══ EXERCISE INPUT ══
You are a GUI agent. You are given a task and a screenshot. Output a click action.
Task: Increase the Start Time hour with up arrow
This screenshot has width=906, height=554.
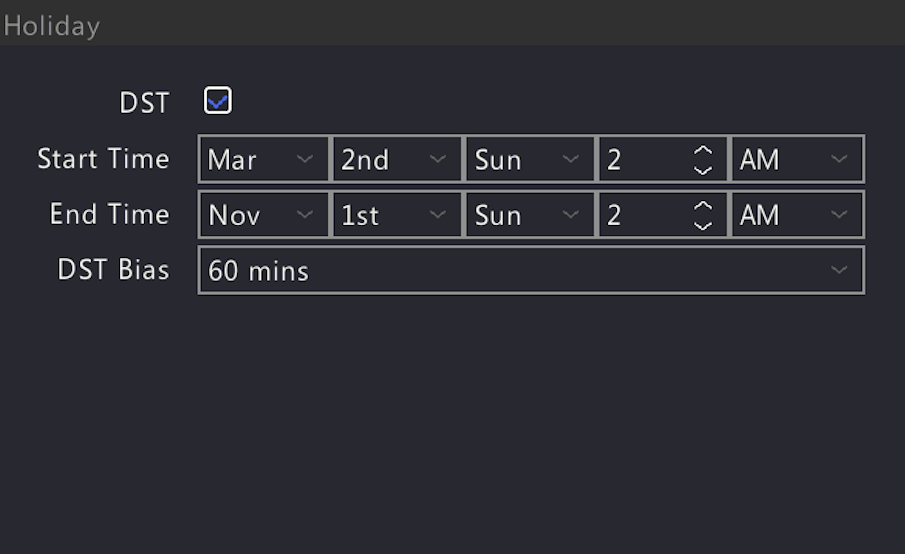(x=703, y=150)
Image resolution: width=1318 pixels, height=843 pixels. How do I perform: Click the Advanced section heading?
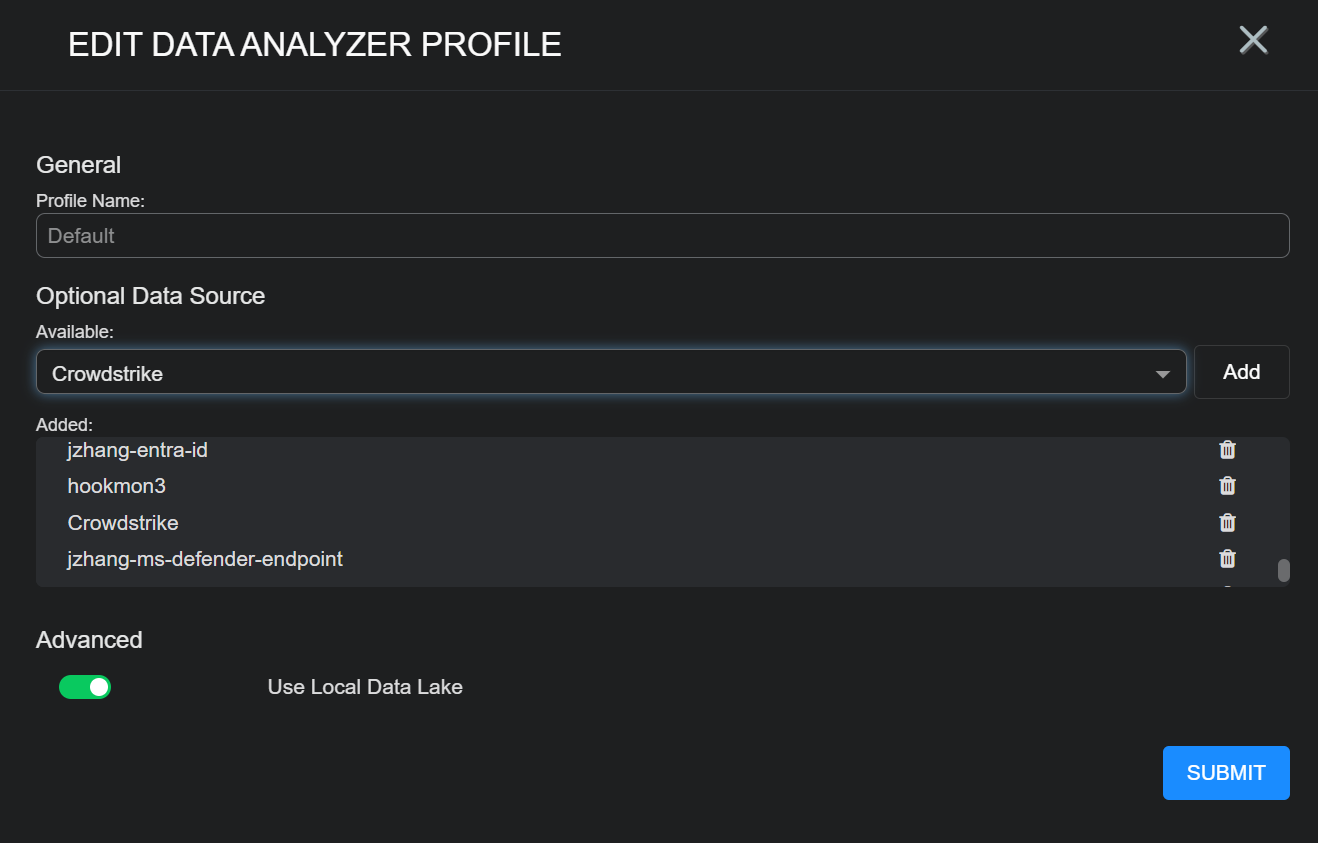point(89,640)
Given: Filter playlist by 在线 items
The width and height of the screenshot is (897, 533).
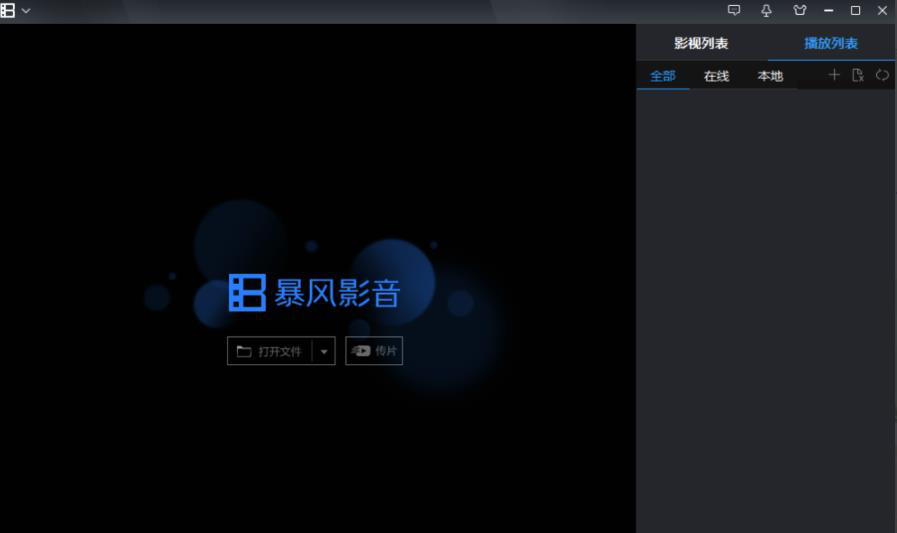Looking at the screenshot, I should (x=716, y=76).
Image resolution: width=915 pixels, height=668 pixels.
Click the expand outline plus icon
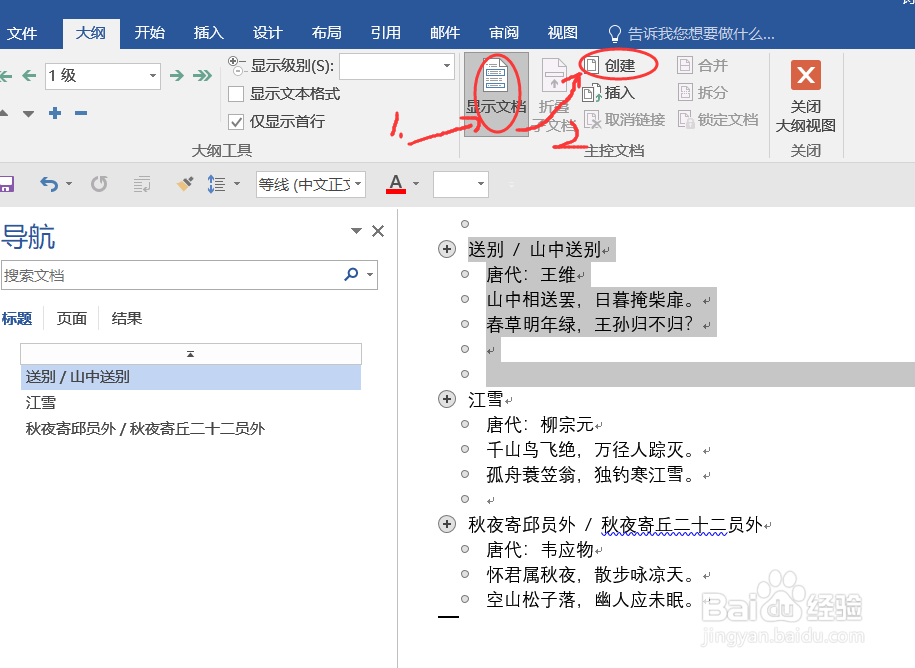pos(55,112)
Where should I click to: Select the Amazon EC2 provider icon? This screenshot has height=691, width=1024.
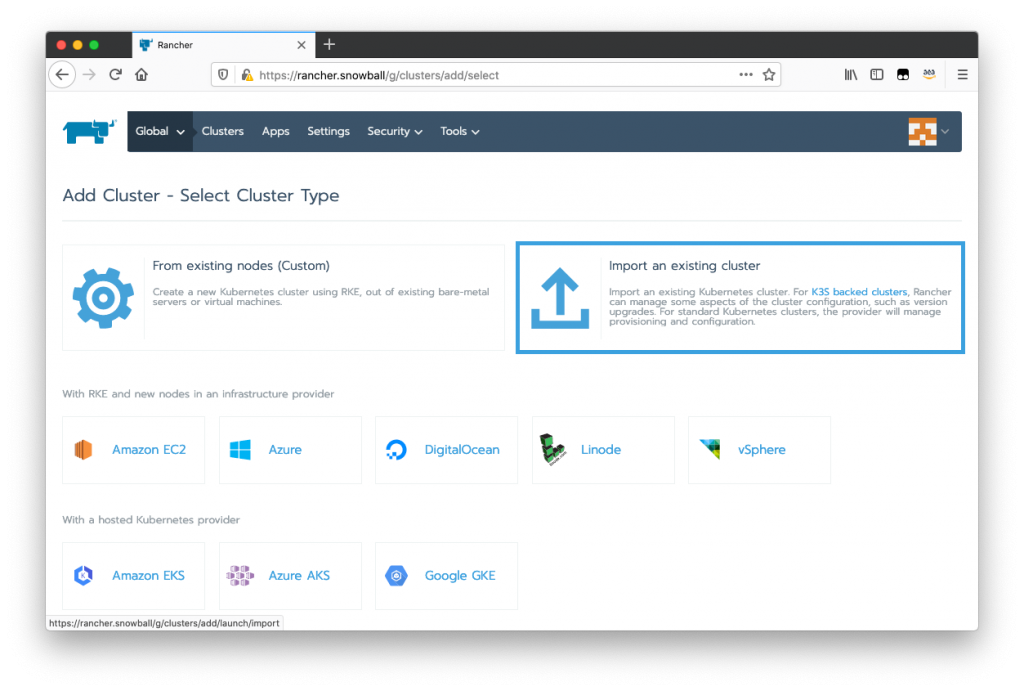coord(83,450)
═══
# STATED EXERCISE
Rewrite the records, swapping every "width" for "breadth" and leaving all other text as it is. Leave the pictures out.

# EXERCISE ANSWER
You are a GUI agent. You are given a task and a screenshot. Output a click action.
Task: Increase the Start Time hour with up arrow
This screenshot has breadth=906, height=554.
(x=703, y=150)
Image resolution: breadth=1318 pixels, height=843 pixels. How do I perform: Click the Advanced section heading?
point(89,640)
Given: Filter playlist by 在线 items
The breadth and height of the screenshot is (897, 533).
Looking at the screenshot, I should (x=716, y=76).
Image resolution: breadth=915 pixels, height=668 pixels.
Click the expand outline plus icon
pos(55,112)
Where should I click to: Select the Amazon EC2 provider icon? This screenshot has height=691, breadth=1024.
coord(83,450)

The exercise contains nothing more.